SELECTED EXTRACT
::::

One solution I could take was to buy an external temperature regulator that simply switched the power for the deep fryer on and off. This would mean that I would be able to use its basket and heating element, but just substitute out the thermoregulation.
However, I stumbled across this post on Seattle Food Geek and decided that building my own solution would be much more fun. Plus, since this build would be for an immersion circulator type of device instead of an all-in-one machine like the deep fryer (or the Sous Vide Supreme), I could use any size container and accommodate any amount of food.
I essentially followed the instructions given on the site, though I made it modular (I plug in the heating element instead of having it built-in), and mine doesn’t look nearly as slick.
There is also an element of electrocution risk in mine, since although I soldered the connections well and topped them with lens caps, there’s still a fair amount of naked wire protruding (probably not good for an application that inherently involves being around a large amounts of water). I probably wouldn’t feel comfortable leaving it on overnight. Pictures and explanations below:
Aquarium pump, needed to circulate the water. It should be on a separate circuit from the PID (temperature controller) since it needs to always be on, while the heating elements will be turned on and off based on the temperature.
Immersion heater coil. I decided to not build this thing into my setup and instead have a plug for it, since these coils apparently burn out easily. My setup, unfortunately, can’t handle much more than one of these without itself burning out (the relay would blow up).
Thermocouple. This is used to sense the temperature for the PID.
Switch. My little conceit, since given how basic my setup is, I could just plug it in/pull the plug for on/off.
The heart of the setup. The PID takes temperature information from the thermocouple and sends a signal to a relay to complete/break a circuit based on temperature. This model has its own electrical relay built-in. Somehow, Seattle Food Geek blog had a PID with an internal relay that could take three immersion heaters. Based on the electrical rating on mine… it can take basically one.
How the setup works. Thermocouple senses temperature, the pump circulates water, and the heater raises the temperature as needed (turns off when temperature is reached or about to be reached).
The aquarium pump (black plug) is meant to be separate from the PID-controlled circuit (white plug), since the pump needs to be always on, and the PID switches its circuit on and off based on temperature.
Heater gets plugged into the PID-controlled circuit. I used a cut up extension cord to make this.
The whole shebang.I did think about using this setup to control my deep fryer, but quickly realized that the built-in relay in my PID is rated for voltage that is WAY lower. I would need to install a more robust external relay in order to actually be able to push the machine to be able to handle that kind of electrical throughput — at the moment, the PID is barely rated enough for more than one immersion heating element. Putting the external relay in would also require some rewiring to bypass the PID’s relay element, which is probably more than I want to do in the near term (I actually have the solid state relay I want to use already). For now, I’m pretty happy that I have something that will finally give me my perfectly cooked steaks, chicken, and anything else I want to toss into it.

::::

WRITTEN INSTRUCTION A
Rewrite the entries from the line with "How do I perform: Expand" up to and including the line with "(x=50, y=251)", replacing "radio circle" with "radio button" and leaving everything else unchanged.

INPUT MATERIAL
::::

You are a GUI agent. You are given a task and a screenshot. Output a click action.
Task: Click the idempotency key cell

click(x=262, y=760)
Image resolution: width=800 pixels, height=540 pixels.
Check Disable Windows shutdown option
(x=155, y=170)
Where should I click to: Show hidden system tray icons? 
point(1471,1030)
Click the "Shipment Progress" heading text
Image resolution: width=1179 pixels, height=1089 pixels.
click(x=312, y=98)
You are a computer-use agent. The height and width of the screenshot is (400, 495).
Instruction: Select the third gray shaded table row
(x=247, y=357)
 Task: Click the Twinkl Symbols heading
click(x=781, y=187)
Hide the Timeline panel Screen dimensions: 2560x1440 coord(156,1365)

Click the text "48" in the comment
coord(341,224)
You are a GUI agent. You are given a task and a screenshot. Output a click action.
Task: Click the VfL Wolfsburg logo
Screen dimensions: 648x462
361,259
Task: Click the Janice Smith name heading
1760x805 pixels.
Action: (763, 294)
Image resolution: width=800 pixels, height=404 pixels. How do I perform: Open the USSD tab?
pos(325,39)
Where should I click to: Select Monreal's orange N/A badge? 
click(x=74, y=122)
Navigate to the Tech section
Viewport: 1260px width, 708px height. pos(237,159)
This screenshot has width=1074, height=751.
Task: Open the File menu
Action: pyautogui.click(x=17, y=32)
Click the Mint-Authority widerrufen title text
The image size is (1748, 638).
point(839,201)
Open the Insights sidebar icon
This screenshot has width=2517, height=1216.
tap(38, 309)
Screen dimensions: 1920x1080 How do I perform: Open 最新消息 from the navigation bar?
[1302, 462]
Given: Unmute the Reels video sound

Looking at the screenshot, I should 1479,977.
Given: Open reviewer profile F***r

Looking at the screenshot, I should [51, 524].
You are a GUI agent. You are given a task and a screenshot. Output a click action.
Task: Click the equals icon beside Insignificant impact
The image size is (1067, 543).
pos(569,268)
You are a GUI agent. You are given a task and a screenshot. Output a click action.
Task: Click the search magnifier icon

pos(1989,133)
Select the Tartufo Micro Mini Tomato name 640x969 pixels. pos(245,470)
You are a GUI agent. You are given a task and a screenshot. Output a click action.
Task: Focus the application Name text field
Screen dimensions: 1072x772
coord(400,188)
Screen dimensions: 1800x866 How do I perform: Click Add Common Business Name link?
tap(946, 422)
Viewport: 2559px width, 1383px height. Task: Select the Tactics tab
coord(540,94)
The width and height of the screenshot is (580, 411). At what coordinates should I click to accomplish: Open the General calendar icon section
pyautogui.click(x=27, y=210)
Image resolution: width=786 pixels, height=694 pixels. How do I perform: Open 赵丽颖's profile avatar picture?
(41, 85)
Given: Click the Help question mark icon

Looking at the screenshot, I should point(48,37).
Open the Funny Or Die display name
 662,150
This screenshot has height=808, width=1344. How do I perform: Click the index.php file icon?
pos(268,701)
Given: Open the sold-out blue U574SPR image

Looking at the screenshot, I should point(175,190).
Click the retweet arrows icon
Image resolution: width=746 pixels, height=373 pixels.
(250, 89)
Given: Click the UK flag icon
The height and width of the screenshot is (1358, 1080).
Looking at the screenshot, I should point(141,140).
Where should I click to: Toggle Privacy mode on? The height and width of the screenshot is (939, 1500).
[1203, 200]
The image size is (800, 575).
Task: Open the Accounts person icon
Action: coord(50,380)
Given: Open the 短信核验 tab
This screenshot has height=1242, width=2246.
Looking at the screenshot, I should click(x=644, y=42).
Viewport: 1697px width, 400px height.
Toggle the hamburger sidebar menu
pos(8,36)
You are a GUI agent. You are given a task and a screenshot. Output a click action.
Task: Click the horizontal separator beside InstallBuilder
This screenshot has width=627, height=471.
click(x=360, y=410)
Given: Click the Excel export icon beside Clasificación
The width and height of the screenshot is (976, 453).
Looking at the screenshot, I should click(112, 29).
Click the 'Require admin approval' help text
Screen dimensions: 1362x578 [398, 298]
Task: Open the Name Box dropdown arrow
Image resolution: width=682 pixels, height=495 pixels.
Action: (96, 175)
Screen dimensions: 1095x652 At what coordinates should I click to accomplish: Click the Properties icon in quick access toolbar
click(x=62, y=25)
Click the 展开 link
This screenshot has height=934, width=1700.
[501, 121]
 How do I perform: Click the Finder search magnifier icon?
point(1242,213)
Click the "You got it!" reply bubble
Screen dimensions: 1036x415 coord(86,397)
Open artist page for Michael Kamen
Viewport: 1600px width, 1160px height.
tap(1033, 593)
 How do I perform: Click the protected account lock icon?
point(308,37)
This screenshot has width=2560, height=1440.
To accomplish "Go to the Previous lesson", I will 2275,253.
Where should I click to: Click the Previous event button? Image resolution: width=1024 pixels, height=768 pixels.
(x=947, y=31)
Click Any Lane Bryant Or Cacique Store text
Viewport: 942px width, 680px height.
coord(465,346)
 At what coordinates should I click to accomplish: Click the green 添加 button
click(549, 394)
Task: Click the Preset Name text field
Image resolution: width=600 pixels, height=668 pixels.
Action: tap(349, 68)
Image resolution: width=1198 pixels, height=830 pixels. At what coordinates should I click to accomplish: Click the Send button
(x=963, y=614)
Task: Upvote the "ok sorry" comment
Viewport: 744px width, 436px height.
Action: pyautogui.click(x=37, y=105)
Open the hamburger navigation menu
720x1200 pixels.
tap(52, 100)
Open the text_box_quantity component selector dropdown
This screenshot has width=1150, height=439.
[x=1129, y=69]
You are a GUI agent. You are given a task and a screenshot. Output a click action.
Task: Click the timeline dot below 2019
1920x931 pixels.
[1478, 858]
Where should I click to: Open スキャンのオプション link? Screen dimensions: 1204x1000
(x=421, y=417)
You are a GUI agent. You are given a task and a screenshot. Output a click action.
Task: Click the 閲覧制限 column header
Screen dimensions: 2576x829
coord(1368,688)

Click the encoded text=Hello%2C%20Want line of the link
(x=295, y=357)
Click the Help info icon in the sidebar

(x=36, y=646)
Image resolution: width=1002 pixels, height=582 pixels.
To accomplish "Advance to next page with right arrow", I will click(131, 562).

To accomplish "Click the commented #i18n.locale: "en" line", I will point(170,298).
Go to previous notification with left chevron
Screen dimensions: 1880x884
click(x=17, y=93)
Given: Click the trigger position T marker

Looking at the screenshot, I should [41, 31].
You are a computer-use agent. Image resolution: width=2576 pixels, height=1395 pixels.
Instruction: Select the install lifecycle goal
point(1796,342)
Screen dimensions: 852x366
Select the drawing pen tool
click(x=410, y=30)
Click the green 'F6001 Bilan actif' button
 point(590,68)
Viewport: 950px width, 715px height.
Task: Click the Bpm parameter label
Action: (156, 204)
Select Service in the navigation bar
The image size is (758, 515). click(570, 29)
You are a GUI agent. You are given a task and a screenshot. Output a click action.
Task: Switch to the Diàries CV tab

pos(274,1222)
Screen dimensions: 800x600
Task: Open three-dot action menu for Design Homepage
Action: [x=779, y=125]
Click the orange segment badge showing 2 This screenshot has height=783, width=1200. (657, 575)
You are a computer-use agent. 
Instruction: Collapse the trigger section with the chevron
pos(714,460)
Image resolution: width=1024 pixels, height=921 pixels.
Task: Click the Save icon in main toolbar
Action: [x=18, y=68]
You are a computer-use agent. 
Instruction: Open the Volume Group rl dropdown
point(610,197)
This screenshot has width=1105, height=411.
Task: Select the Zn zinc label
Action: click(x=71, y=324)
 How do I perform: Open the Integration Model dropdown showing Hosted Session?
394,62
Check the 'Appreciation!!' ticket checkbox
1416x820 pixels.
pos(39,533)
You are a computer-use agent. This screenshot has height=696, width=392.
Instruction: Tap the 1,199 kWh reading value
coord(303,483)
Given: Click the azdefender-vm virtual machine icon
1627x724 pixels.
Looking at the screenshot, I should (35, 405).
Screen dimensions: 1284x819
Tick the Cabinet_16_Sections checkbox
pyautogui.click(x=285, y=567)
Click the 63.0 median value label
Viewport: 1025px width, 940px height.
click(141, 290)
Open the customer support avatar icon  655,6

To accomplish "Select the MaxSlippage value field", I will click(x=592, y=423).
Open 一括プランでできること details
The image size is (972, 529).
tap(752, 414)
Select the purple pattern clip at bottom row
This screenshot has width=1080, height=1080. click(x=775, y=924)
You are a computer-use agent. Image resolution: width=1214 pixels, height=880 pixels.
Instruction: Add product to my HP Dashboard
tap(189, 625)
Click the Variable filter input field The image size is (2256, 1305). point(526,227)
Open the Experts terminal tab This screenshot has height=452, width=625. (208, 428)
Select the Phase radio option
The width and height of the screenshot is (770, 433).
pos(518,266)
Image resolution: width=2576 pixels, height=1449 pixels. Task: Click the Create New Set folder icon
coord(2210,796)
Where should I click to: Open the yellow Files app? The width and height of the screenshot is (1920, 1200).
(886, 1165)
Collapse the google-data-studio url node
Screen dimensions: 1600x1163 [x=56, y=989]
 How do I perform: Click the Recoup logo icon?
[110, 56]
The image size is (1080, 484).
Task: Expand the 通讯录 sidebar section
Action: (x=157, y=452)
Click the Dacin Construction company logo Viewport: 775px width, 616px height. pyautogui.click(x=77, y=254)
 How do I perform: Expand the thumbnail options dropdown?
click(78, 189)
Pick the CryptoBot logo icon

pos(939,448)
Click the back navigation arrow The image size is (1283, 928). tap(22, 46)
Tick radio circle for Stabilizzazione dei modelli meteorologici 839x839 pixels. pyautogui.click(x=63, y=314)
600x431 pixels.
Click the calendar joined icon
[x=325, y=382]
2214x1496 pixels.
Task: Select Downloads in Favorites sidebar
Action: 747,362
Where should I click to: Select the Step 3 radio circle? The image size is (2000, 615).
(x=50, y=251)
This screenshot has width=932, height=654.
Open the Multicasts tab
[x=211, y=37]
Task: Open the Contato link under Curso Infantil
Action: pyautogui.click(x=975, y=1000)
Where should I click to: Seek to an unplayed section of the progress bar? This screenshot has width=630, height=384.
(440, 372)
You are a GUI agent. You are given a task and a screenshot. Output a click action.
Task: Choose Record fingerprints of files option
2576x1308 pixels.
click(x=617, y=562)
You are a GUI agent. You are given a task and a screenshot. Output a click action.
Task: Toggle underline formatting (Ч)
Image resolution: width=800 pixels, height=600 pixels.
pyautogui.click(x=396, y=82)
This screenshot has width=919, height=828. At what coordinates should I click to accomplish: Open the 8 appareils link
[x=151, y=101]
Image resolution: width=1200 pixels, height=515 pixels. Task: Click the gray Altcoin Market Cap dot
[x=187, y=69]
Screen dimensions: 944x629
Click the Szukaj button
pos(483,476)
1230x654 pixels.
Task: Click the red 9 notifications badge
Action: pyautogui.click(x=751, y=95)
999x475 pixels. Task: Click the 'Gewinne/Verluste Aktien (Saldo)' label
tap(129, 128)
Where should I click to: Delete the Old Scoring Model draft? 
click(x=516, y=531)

::::

WRITTEN INSTRUCTION B
In the text on the homemade immersion circulator, why does the aquarium pump need to be on a separate circuit from the PID?

FULL ANSWER A
 How do I perform: Expand the thumbnail options dropdown?
click(78, 189)
Pick the CryptoBot logo icon

pos(939,448)
Click the back navigation arrow The image size is (1283, 928). tap(22, 46)
Tick radio button for Stabilizzazione dei modelli meteorologici 839x839 pixels. pyautogui.click(x=63, y=314)
600x431 pixels.
Click the calendar joined icon
[x=325, y=382]
2214x1496 pixels.
Task: Select Downloads in Favorites sidebar
Action: 747,362
Where should I click to: Select the Step 3 radio button? The image size is (2000, 615).
(x=50, y=251)

FULL ANSWER B
The pump needs to always be on, while the PID switches its circuit on and off based on temperature.